*REQUIRED ACTION:*
Find every line below with "filmes" in it and give only how many there are.

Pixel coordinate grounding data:
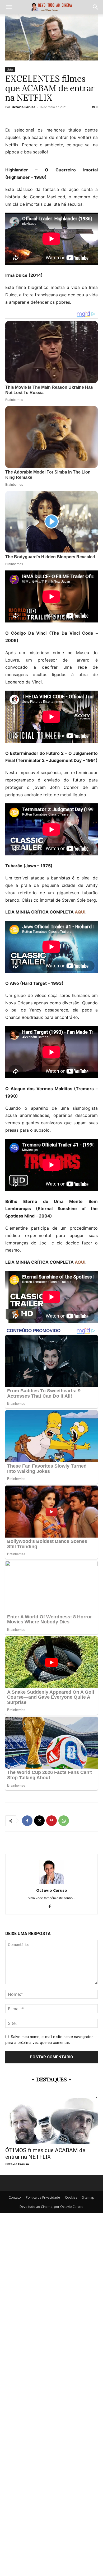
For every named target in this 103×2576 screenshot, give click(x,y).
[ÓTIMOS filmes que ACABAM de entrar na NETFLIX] (51, 2120)
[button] (9, 7)
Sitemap (88, 2197)
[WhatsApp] (63, 1820)
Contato (15, 2197)
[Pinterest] (51, 1820)
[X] (39, 1820)
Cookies (71, 2197)
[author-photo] (51, 1883)
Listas (10, 69)
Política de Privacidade (43, 2197)
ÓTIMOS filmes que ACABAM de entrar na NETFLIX (45, 2153)
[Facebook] (27, 1820)
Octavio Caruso (23, 107)
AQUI (80, 912)
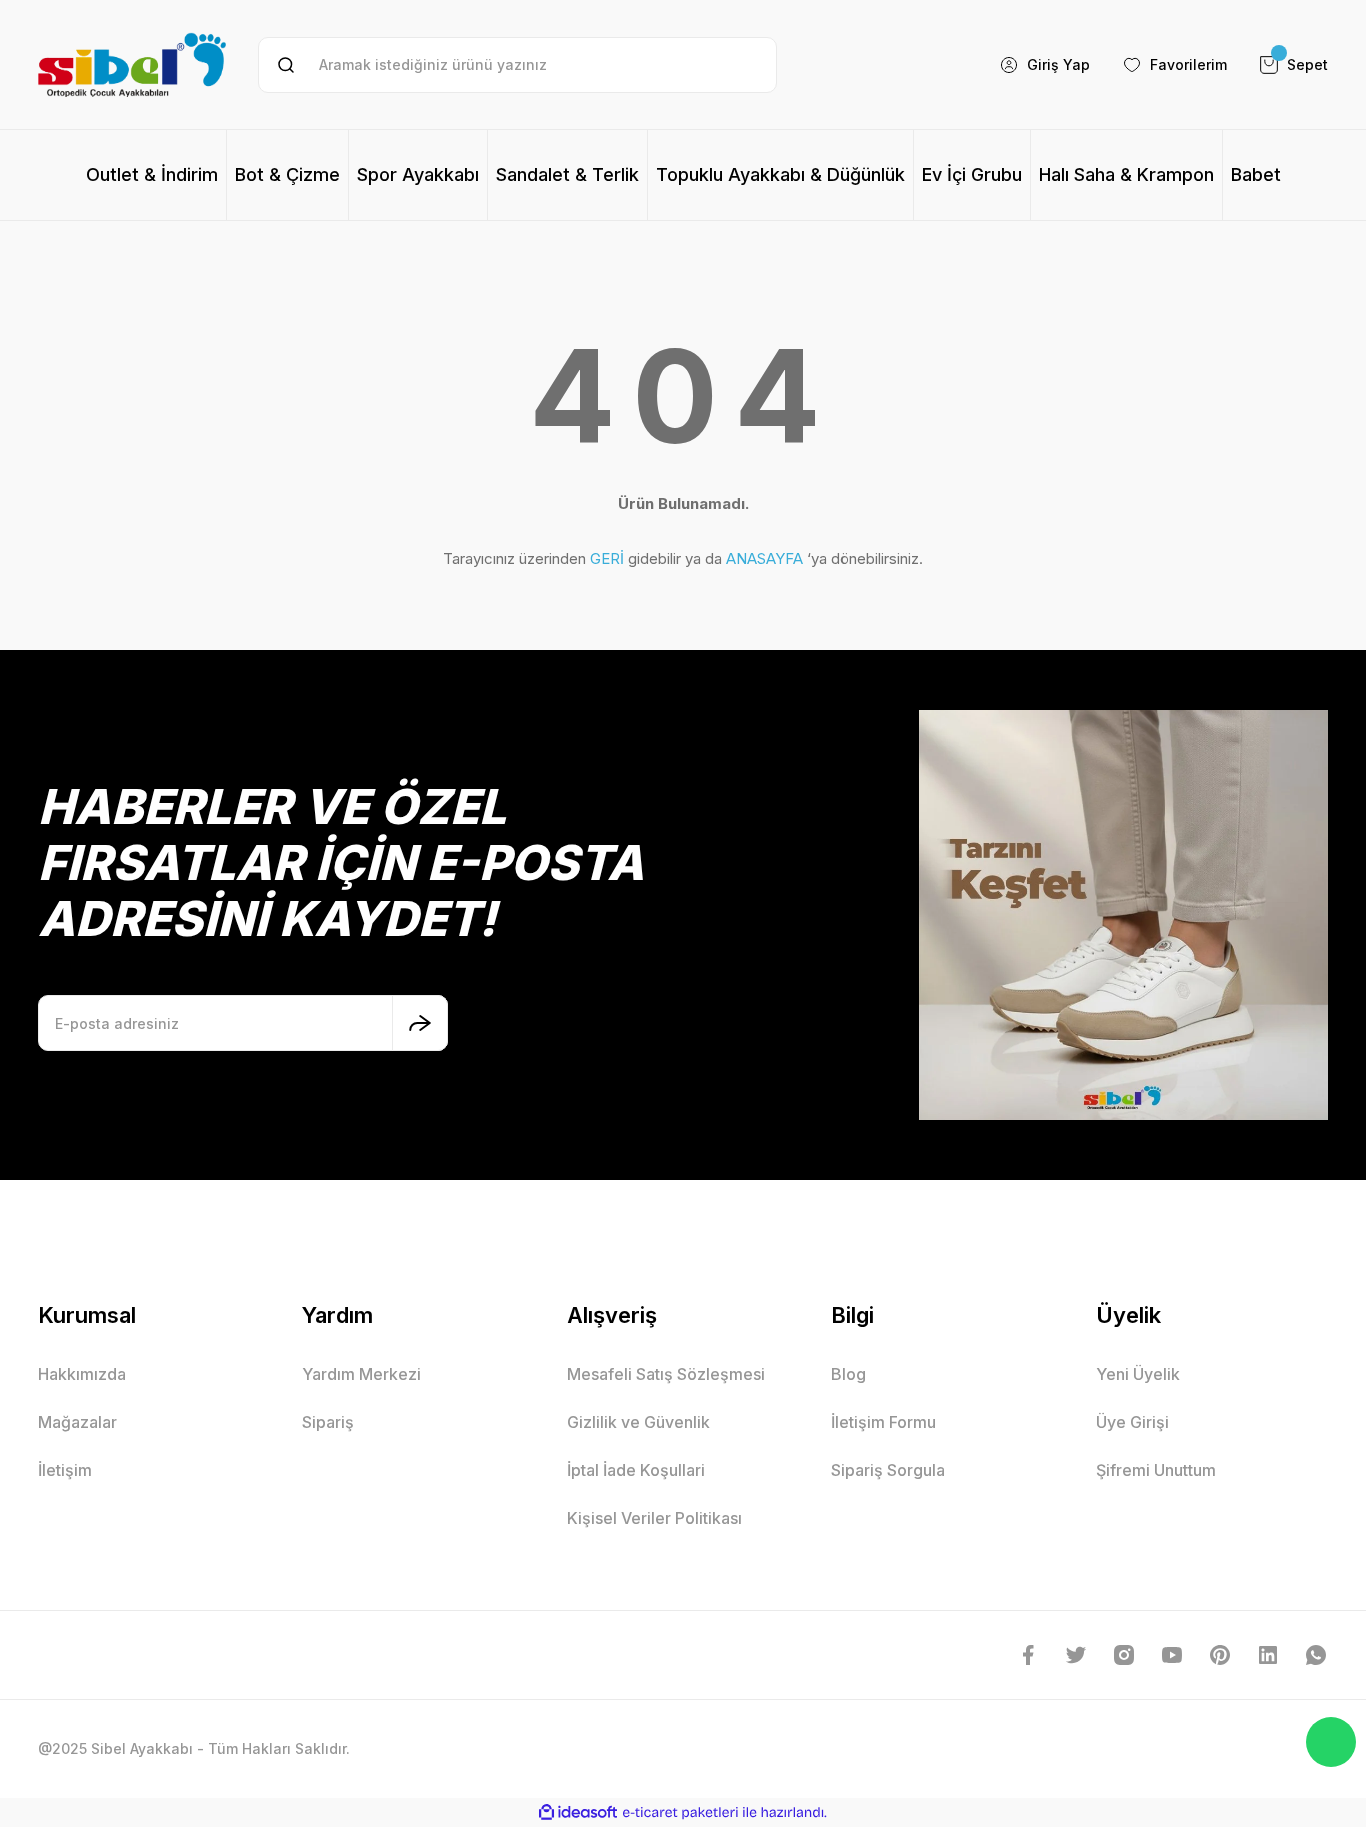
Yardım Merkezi (361, 1374)
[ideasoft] (578, 1812)
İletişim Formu (883, 1422)
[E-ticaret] (680, 1813)
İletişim (65, 1470)
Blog (848, 1374)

*COMPLETED TASK:*
2